───── DATASET RECORDS ─────

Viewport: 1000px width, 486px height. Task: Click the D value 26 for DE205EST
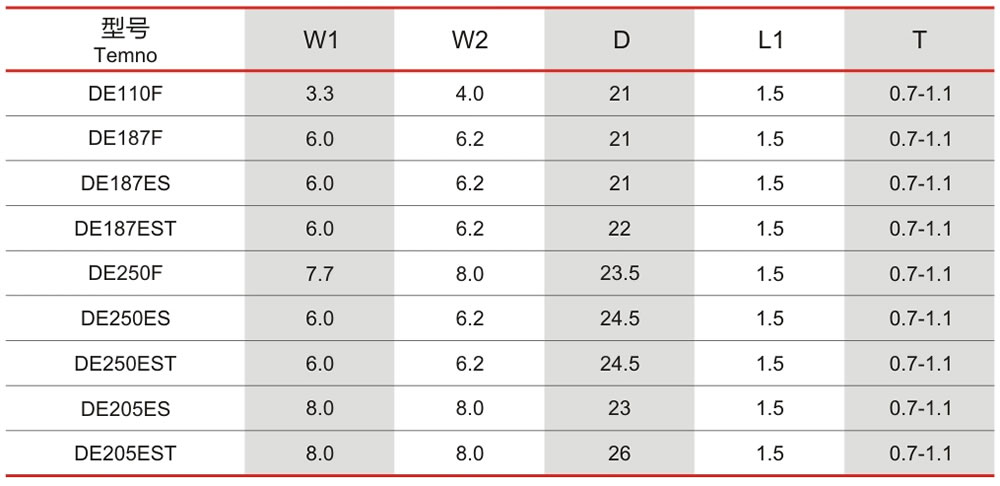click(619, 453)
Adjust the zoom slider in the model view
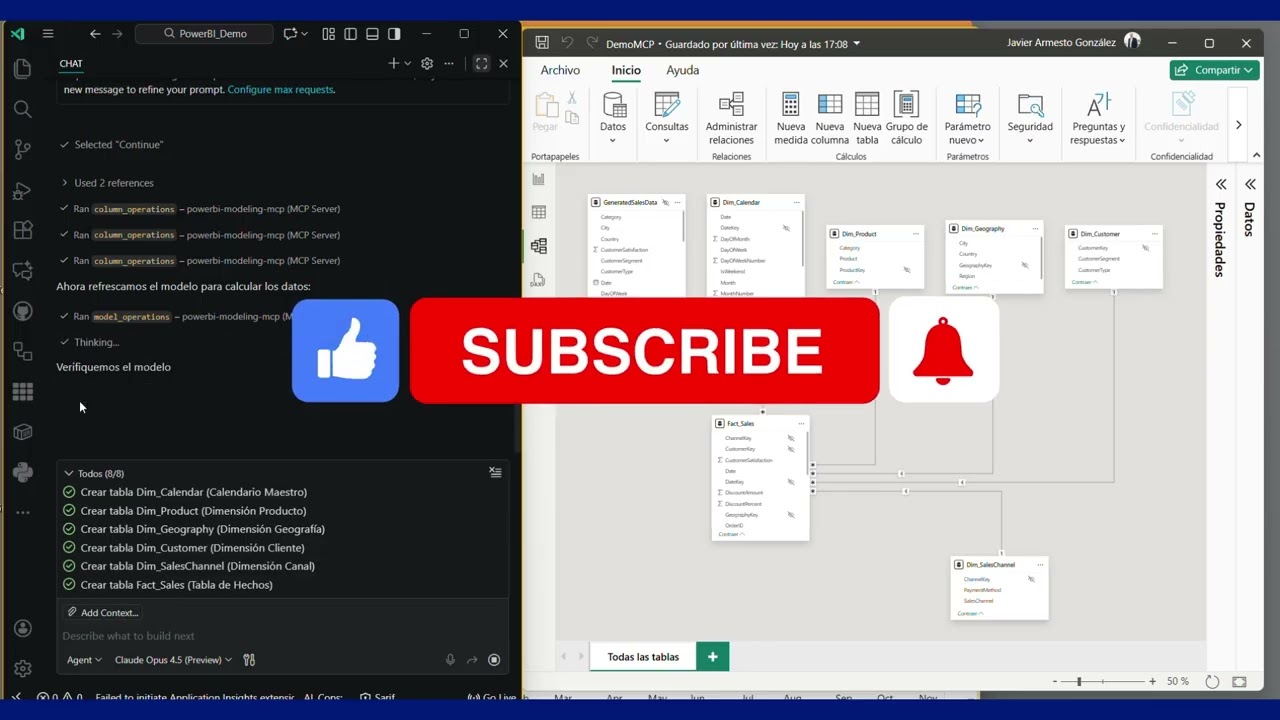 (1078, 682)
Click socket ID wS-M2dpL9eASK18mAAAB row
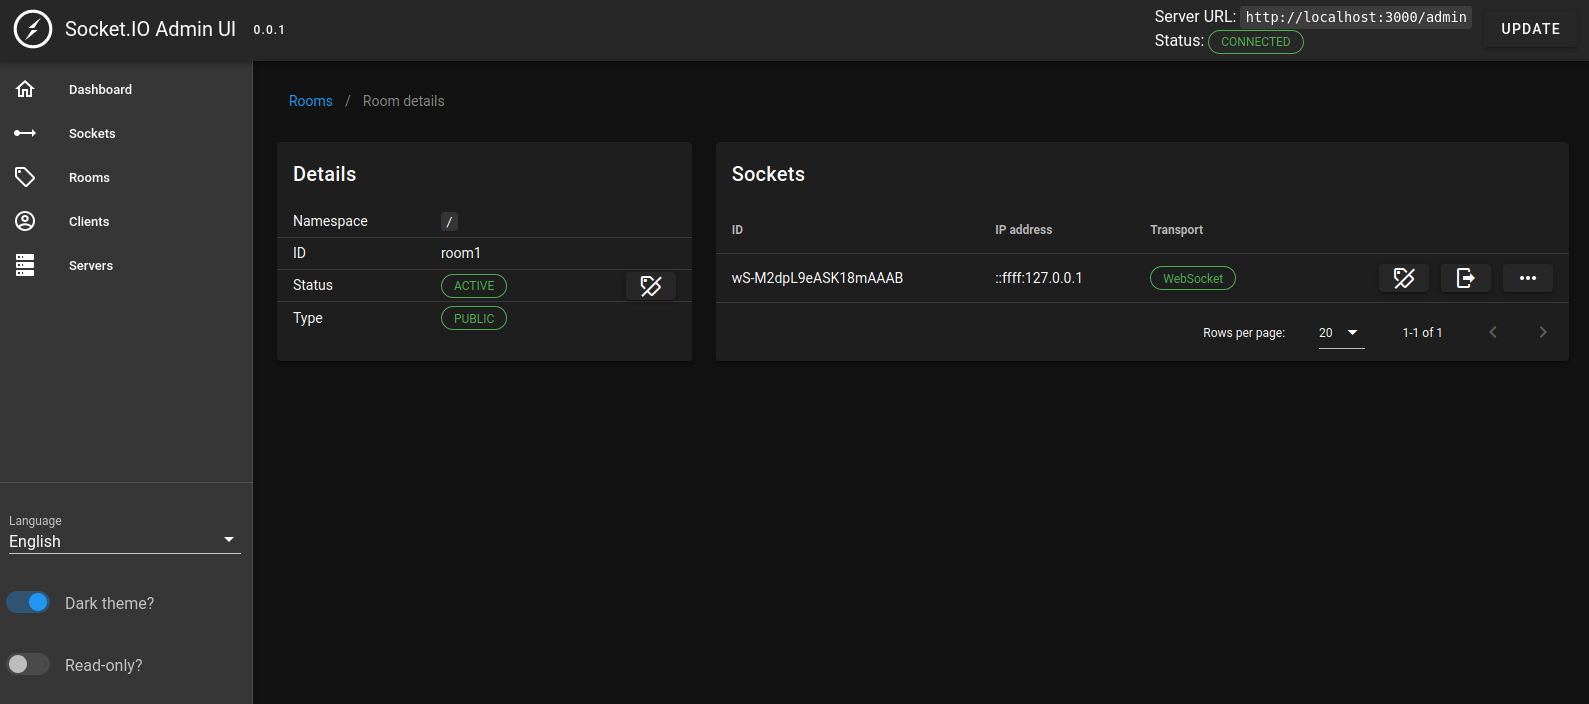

─────
───── DATASET RECORDS ─────

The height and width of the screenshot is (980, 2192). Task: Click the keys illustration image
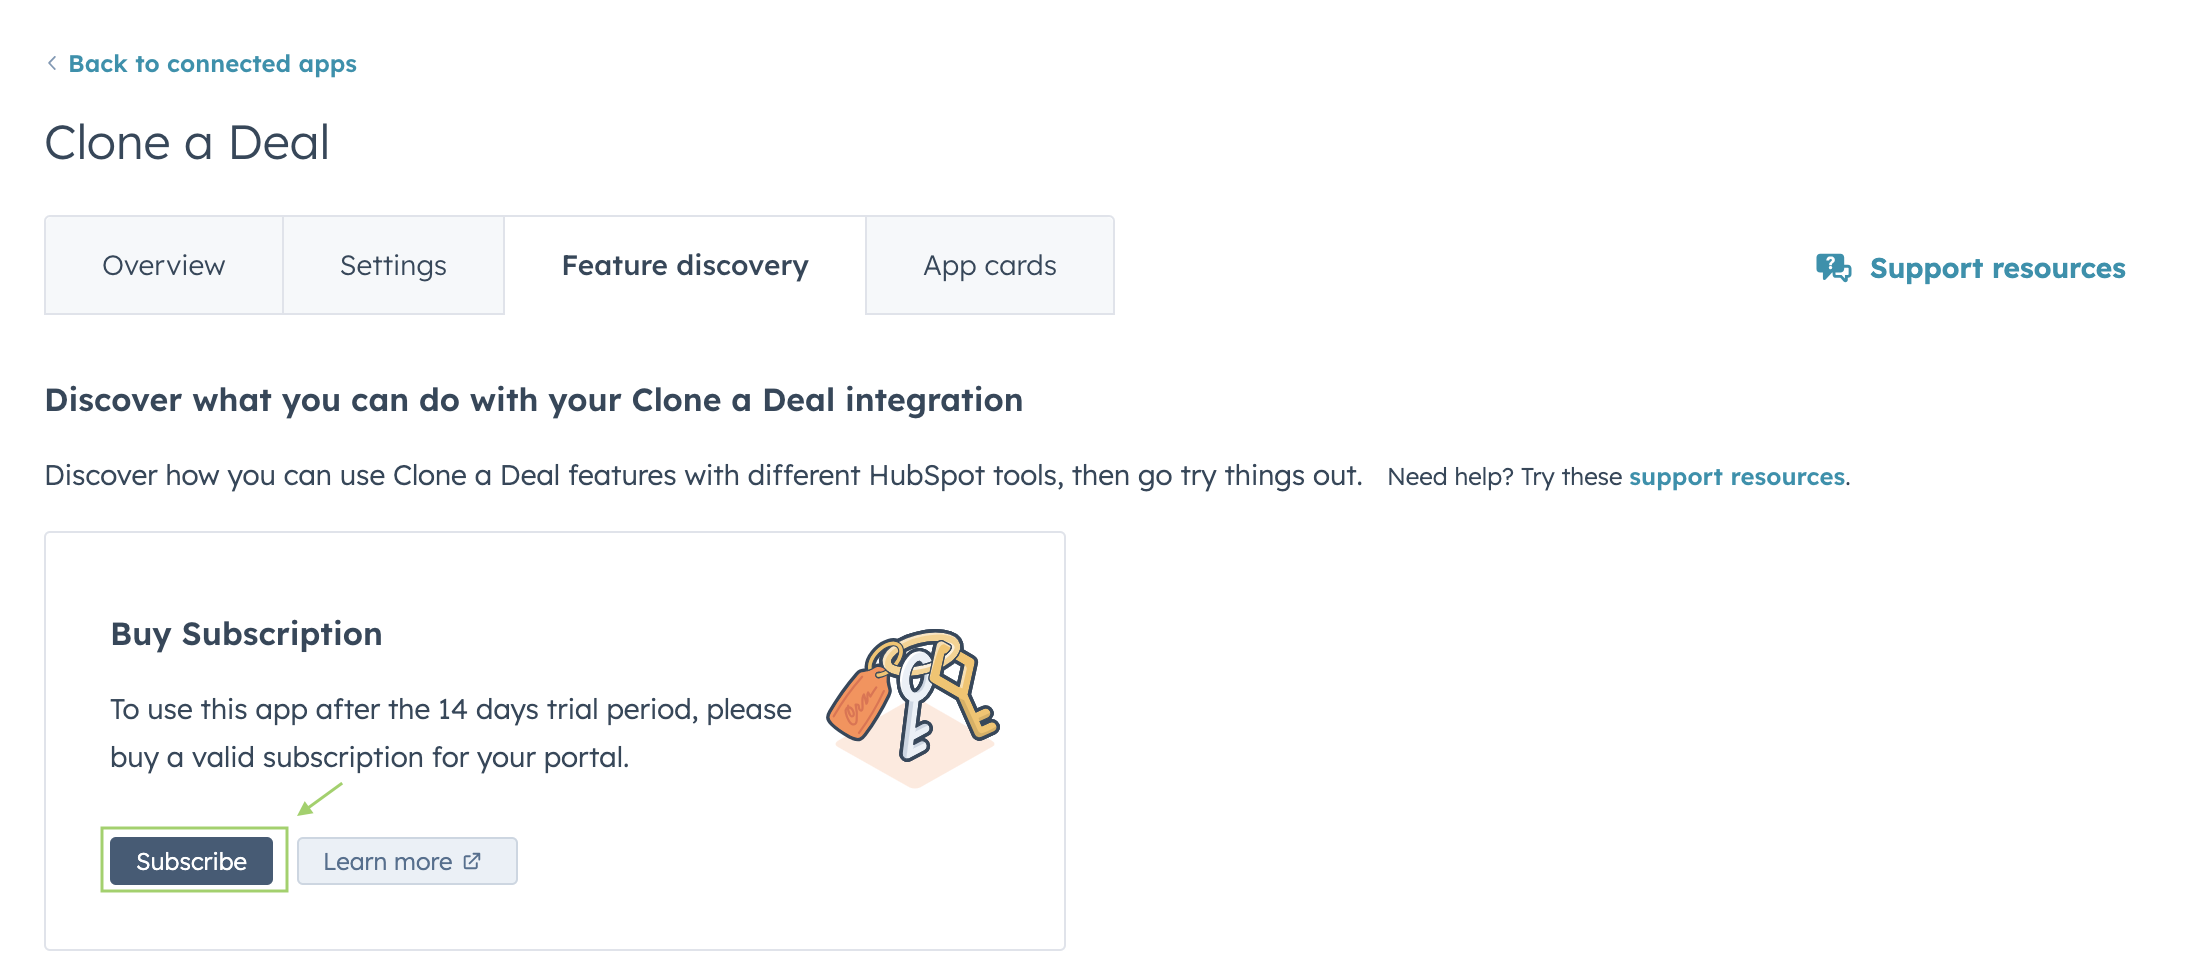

─────
───── DATASET RECORDS ─────

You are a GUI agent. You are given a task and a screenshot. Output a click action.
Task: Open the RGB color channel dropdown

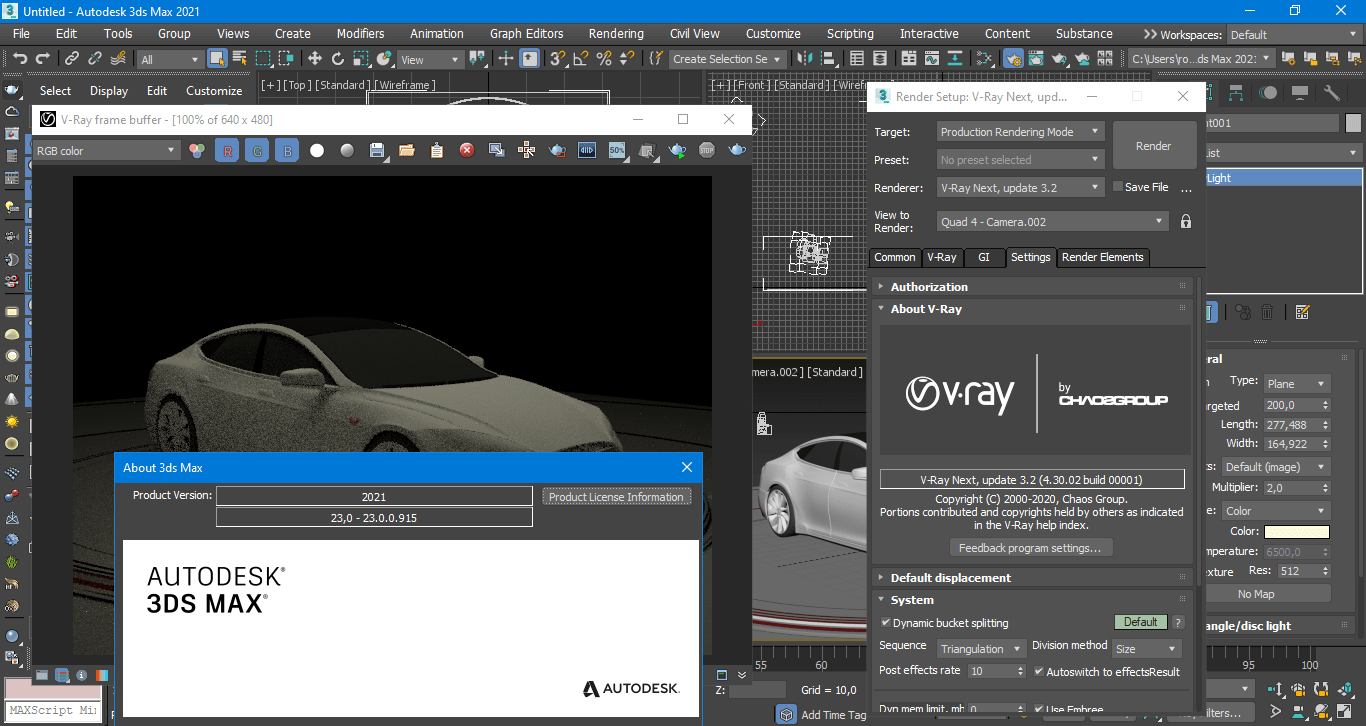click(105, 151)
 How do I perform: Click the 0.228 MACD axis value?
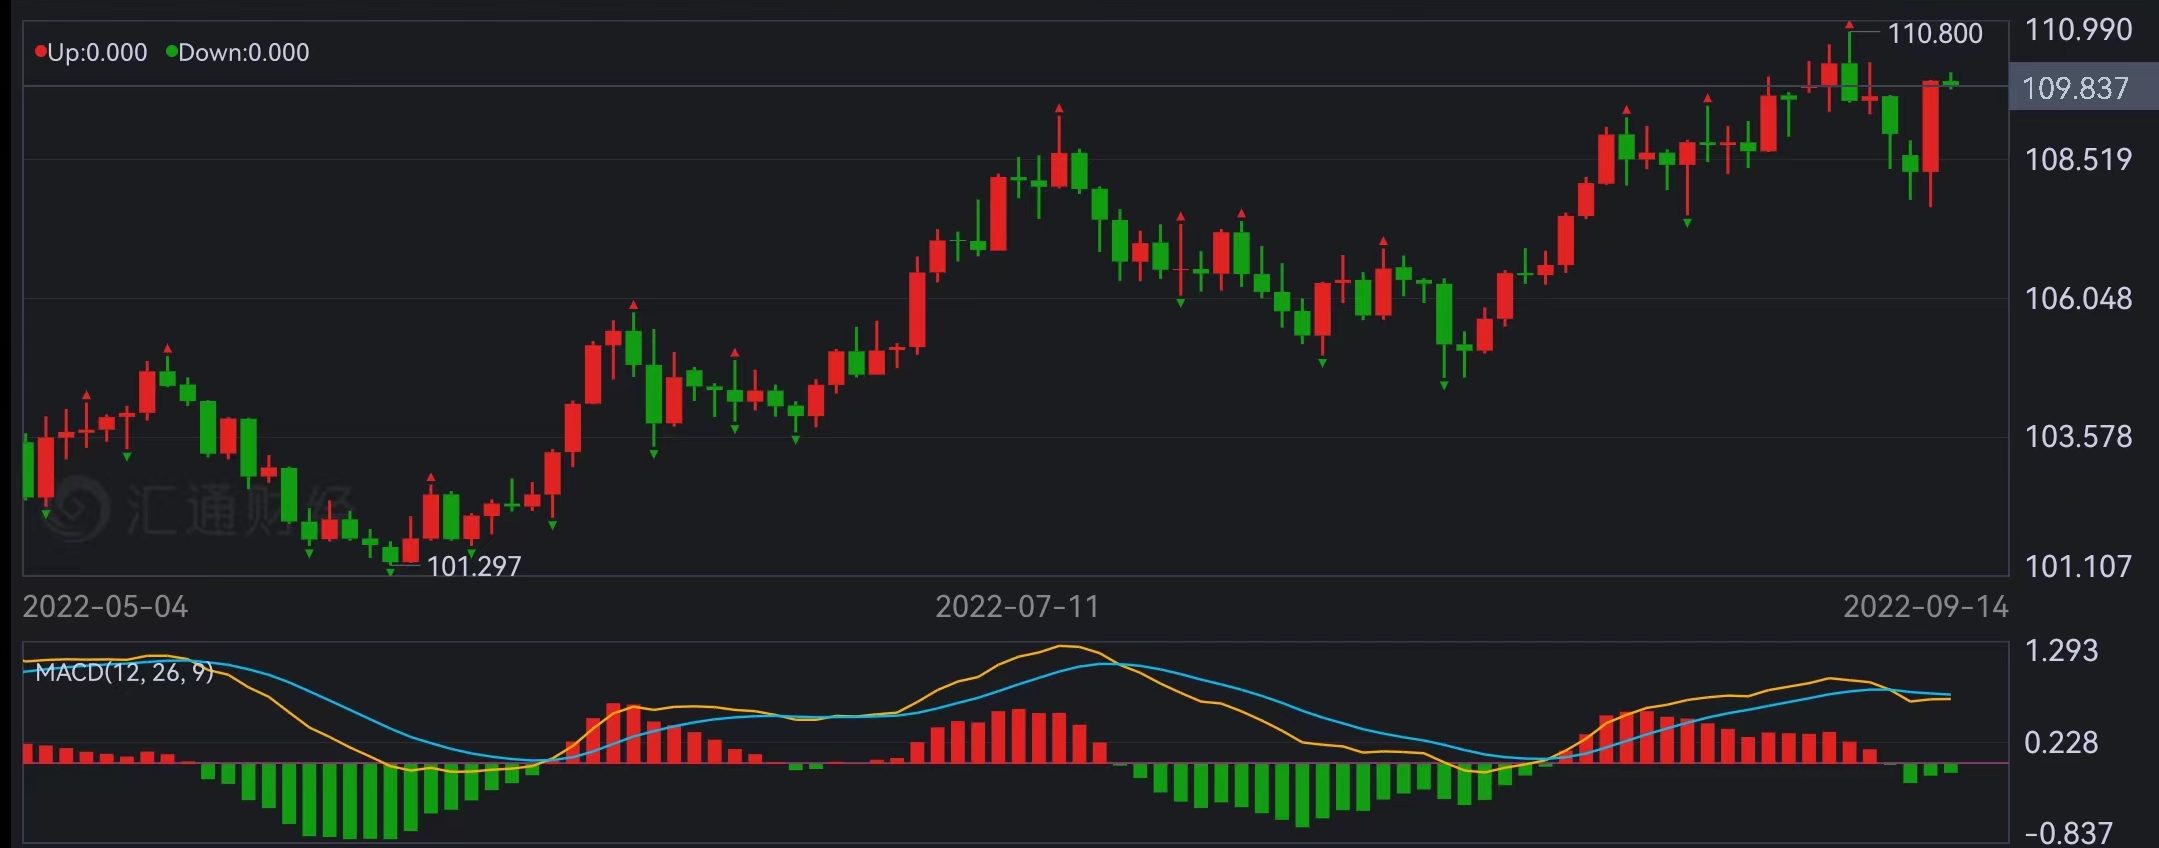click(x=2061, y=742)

─────

Check every line above for the string "screenshot", and copy the ones that have it.

THE ANSWER:
The height and width of the screenshot is (980, 2192). Task: Click the keys illustration image
You are a GUI agent. You are given a task and a screenshot. Output a click action.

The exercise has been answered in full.